Andai dia bisa berucap tanpa rasa ragunya, Bisma pasti akan langsung bilang, 'Tania yang harusnya lo kasihanin.. Dia korbannya!'

"Lo kenapa sih? Kalo sama Tania kok lo selalu aja cuek lah, jutek lah, galak lah! Segala macam sifat-sifat lo yang nyebelin itu keluar. Hey, Ngga lo harus inget! Tania calon istri lo. Dia pacar lo. Dia bukan sekedar temen atau musuh lo waktu sekolah. Posisi dia sekarang berbeda." Bisma tersenyum miris sambil menggelengkan kepalanya pelan.

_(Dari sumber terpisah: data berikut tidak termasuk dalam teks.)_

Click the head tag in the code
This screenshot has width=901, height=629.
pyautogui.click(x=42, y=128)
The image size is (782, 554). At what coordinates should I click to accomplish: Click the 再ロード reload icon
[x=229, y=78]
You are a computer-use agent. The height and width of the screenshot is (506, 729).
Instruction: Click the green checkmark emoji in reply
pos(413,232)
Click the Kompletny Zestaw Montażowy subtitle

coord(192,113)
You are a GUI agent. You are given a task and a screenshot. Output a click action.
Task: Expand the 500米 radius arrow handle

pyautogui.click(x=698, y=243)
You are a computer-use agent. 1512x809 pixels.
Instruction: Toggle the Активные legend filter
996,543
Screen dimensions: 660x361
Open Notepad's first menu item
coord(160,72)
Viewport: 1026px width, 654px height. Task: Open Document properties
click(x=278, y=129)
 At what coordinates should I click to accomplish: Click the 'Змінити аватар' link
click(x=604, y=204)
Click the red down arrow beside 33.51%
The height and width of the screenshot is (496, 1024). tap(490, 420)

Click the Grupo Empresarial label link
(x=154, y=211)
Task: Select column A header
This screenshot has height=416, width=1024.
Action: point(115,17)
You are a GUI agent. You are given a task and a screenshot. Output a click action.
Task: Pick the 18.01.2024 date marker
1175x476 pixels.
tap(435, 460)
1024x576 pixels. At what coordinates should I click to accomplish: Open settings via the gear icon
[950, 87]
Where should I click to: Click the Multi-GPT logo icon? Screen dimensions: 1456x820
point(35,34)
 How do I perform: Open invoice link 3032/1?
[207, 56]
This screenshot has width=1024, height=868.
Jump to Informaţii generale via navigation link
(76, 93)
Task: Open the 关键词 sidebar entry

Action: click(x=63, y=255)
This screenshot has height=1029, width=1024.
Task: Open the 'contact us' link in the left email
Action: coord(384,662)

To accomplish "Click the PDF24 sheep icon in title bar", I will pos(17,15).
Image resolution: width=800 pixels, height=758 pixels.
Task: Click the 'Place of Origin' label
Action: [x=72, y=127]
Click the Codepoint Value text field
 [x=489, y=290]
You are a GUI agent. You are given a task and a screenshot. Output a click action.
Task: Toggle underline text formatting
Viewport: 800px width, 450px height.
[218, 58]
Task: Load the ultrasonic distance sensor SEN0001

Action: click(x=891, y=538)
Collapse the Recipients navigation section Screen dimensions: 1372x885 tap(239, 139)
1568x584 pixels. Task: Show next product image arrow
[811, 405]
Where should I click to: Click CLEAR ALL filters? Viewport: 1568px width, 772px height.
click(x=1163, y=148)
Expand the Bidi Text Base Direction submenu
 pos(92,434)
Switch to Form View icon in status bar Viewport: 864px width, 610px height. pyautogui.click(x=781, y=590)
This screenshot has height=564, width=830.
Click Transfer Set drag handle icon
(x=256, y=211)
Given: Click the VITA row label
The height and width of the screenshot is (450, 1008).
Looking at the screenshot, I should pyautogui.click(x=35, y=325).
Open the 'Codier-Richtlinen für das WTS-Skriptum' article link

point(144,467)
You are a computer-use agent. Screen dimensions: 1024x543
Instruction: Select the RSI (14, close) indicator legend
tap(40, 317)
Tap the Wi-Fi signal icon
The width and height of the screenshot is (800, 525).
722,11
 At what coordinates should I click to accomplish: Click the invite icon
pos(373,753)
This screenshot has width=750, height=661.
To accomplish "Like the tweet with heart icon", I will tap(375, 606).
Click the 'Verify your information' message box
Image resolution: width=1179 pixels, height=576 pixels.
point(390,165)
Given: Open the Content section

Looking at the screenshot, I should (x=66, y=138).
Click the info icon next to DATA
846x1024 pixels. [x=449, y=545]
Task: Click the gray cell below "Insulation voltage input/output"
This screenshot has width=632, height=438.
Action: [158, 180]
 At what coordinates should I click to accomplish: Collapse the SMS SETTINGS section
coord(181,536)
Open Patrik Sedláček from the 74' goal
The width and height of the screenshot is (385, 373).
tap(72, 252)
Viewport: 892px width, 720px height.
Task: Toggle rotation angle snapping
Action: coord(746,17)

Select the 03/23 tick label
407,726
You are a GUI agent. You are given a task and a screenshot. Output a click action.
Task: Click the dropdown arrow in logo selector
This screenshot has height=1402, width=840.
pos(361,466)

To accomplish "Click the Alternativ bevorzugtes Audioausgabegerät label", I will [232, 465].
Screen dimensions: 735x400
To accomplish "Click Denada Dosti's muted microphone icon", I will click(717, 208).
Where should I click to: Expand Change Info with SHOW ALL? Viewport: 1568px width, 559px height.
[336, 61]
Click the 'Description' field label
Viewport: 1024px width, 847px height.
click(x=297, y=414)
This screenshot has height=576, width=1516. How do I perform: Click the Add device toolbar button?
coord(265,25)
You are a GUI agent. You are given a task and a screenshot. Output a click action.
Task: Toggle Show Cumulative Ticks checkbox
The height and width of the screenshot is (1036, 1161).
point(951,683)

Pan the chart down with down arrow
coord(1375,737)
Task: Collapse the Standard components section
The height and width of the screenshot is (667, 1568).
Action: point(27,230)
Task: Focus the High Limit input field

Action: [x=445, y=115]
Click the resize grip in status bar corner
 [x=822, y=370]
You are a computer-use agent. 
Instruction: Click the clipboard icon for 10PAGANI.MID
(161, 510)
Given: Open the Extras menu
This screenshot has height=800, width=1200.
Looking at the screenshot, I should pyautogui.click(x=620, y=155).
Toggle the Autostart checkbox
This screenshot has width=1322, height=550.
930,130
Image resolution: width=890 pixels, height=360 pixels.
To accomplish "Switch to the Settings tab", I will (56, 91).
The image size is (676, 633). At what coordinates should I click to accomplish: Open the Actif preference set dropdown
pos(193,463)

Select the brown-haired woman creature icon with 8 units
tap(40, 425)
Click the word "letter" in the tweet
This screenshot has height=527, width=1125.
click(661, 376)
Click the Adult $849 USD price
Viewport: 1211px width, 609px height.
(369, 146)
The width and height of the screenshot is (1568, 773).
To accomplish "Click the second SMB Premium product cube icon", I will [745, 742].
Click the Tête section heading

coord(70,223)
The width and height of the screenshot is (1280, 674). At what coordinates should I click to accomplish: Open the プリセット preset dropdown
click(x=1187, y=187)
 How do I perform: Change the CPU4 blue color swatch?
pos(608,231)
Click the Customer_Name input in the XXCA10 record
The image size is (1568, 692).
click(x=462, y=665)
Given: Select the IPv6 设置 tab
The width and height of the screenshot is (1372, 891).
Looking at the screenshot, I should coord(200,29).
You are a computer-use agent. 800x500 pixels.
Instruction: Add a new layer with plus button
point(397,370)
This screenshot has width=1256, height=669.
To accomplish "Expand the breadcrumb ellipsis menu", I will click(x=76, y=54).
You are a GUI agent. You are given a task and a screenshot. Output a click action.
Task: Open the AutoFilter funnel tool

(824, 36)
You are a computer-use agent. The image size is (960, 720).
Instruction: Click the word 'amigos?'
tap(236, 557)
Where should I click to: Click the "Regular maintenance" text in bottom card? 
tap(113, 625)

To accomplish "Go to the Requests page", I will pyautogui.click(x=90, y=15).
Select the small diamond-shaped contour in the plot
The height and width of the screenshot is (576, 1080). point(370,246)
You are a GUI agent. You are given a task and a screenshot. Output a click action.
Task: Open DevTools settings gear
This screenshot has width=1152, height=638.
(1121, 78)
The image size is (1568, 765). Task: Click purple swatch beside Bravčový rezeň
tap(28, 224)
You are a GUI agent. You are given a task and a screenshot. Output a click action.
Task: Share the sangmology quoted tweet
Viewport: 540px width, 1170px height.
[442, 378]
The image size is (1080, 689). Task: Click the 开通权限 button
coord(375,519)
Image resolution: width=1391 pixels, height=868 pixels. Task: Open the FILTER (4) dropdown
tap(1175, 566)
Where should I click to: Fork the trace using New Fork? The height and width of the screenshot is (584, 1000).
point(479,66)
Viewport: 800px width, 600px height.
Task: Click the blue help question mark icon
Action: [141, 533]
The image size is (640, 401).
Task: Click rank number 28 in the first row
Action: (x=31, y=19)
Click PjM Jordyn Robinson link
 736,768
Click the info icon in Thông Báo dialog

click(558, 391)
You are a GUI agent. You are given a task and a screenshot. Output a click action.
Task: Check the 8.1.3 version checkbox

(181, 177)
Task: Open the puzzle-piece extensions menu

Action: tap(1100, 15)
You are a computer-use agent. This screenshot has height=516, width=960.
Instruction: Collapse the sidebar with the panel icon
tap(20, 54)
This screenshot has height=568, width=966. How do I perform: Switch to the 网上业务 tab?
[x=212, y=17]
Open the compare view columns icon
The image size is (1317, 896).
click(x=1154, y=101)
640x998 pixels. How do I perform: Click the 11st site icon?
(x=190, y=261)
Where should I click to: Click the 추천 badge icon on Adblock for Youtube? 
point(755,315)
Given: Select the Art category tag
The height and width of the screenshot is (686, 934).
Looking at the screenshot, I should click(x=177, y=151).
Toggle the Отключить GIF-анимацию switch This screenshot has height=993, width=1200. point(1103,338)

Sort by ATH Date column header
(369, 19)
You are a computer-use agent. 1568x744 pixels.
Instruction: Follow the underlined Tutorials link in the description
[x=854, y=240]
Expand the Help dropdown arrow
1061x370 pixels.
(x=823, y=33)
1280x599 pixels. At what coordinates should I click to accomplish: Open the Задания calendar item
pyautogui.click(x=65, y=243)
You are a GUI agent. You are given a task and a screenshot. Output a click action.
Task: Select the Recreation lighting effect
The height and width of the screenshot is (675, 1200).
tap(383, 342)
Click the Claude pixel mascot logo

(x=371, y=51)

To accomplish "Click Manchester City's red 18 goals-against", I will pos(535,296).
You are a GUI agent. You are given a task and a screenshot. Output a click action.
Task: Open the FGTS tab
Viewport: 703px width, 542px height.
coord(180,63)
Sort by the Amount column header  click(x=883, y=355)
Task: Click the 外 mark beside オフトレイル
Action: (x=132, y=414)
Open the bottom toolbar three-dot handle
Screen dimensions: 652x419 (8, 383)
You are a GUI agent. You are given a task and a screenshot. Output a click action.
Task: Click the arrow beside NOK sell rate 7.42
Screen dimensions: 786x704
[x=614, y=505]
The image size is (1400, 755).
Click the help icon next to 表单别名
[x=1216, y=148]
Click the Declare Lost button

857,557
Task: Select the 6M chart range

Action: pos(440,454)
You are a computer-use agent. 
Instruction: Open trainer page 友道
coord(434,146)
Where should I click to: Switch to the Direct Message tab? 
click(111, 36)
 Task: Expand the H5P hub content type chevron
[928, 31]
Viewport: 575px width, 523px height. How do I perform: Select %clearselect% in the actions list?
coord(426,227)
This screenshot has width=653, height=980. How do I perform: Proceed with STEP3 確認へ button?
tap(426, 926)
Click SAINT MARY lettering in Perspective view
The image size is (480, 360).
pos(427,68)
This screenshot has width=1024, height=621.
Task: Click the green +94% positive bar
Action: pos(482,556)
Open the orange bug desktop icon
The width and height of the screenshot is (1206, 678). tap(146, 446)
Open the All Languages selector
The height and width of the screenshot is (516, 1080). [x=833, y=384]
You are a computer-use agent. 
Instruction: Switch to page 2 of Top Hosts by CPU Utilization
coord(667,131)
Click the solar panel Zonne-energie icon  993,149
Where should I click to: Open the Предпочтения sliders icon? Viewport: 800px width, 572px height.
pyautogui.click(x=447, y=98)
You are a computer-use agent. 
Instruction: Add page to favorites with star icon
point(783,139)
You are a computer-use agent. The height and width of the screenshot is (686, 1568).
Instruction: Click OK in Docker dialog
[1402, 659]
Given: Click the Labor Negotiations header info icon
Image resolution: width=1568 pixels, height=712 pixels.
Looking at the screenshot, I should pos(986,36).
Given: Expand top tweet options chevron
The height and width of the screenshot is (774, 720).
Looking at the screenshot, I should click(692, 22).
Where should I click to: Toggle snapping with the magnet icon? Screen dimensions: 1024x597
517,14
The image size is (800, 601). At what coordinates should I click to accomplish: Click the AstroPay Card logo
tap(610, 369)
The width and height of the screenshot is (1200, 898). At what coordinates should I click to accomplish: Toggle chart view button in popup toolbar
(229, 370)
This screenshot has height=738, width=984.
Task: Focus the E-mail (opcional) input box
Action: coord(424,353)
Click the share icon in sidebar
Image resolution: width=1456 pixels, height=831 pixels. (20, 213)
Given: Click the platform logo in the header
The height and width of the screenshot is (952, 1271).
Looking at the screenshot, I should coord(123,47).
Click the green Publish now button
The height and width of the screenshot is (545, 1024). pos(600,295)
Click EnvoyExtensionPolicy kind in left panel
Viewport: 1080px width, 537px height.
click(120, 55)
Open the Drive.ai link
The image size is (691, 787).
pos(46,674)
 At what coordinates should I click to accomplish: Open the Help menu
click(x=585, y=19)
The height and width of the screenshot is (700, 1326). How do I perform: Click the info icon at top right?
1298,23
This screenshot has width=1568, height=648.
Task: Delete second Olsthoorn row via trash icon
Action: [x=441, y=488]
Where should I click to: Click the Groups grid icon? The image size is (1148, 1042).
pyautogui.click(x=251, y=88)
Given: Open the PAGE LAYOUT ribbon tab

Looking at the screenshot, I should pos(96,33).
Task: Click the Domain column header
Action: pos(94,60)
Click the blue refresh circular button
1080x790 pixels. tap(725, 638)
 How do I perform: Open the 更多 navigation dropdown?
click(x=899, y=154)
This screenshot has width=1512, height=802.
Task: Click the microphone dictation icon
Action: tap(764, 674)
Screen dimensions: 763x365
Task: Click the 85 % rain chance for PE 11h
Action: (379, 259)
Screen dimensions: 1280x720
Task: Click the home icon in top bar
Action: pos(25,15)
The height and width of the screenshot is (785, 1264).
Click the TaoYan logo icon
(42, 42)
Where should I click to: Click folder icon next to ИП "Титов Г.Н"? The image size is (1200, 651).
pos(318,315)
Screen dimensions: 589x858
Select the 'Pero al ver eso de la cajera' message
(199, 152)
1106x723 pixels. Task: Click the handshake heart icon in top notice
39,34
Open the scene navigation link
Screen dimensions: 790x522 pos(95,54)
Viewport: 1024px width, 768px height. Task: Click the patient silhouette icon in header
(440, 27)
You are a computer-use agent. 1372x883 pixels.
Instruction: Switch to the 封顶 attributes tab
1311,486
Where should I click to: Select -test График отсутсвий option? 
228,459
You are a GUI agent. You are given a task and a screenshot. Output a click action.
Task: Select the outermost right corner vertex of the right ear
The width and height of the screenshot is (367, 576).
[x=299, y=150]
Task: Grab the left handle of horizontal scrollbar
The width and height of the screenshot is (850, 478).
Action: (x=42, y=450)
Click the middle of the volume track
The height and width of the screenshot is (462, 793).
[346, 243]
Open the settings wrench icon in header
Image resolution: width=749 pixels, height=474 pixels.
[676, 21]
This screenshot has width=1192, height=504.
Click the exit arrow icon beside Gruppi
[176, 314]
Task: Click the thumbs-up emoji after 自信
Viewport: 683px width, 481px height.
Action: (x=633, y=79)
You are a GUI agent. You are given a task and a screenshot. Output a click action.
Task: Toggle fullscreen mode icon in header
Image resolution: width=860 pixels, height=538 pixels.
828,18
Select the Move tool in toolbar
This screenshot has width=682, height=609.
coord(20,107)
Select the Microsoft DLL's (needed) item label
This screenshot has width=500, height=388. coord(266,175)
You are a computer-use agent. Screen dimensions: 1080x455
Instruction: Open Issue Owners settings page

"Gue sadar, Bis. Tapi ya, ini selalu muncul begitu aja. Gue sendiri juga gak ngerti ini kenapa. Tapi ini aslinya gue, gak ada yang gue tutup-tutupin di depan Tania. Gue apa adanya."

"Tapi ini semua terlalu berlebihan. Lo bukan orang yang kayak gitu. Jangan bilang lo cuma jadiin Tania pelampiasan?"

Pertanyaan Bisma barusan sukses membuat Rangga langsung menatap Bisma tajam. Bisma menengokkan kepalanya karena Ia sadar Rangga tengah menatapnya marah. Bukannya takut, Bisma malah tersenyum sinis dan kembali menatap ke arah depan.

"Shut up you're mouth, Bisma!"

"Why? Omongan gue salah, apa tepat sasaran?"

"Gue gak pernah berpikiran seperti itu sama Tania!"

Bisma menengokkan kepalanya, menatap Rangga kembali dengan tatapan jengah. "Tapi sikap lo gak sama dengan apa yang lo ucapin tadi. Gaya pacaran lo, beda banget saat lo waktu sama Laura! Dulu lo itu ibarat selalu menempatkan Laura sebagai cewek yang paling spesial di hati lo, Ngga.. Lo selalu membangga-banggakan Laura! Ibarat Laura adalah emas di dalam kehidupan lo. Sekarang sama Tania, apa hah? Apa seistimewa itu? Coba lo pikir!"

"Lo gak tau apa-apa tentang diri gue, Bisma!" Jawab Rangga dengan nada dingin. Lelaki ini tersenyum sinis tanpa menatap sahabatnya yang tengah menghela nafas dalam.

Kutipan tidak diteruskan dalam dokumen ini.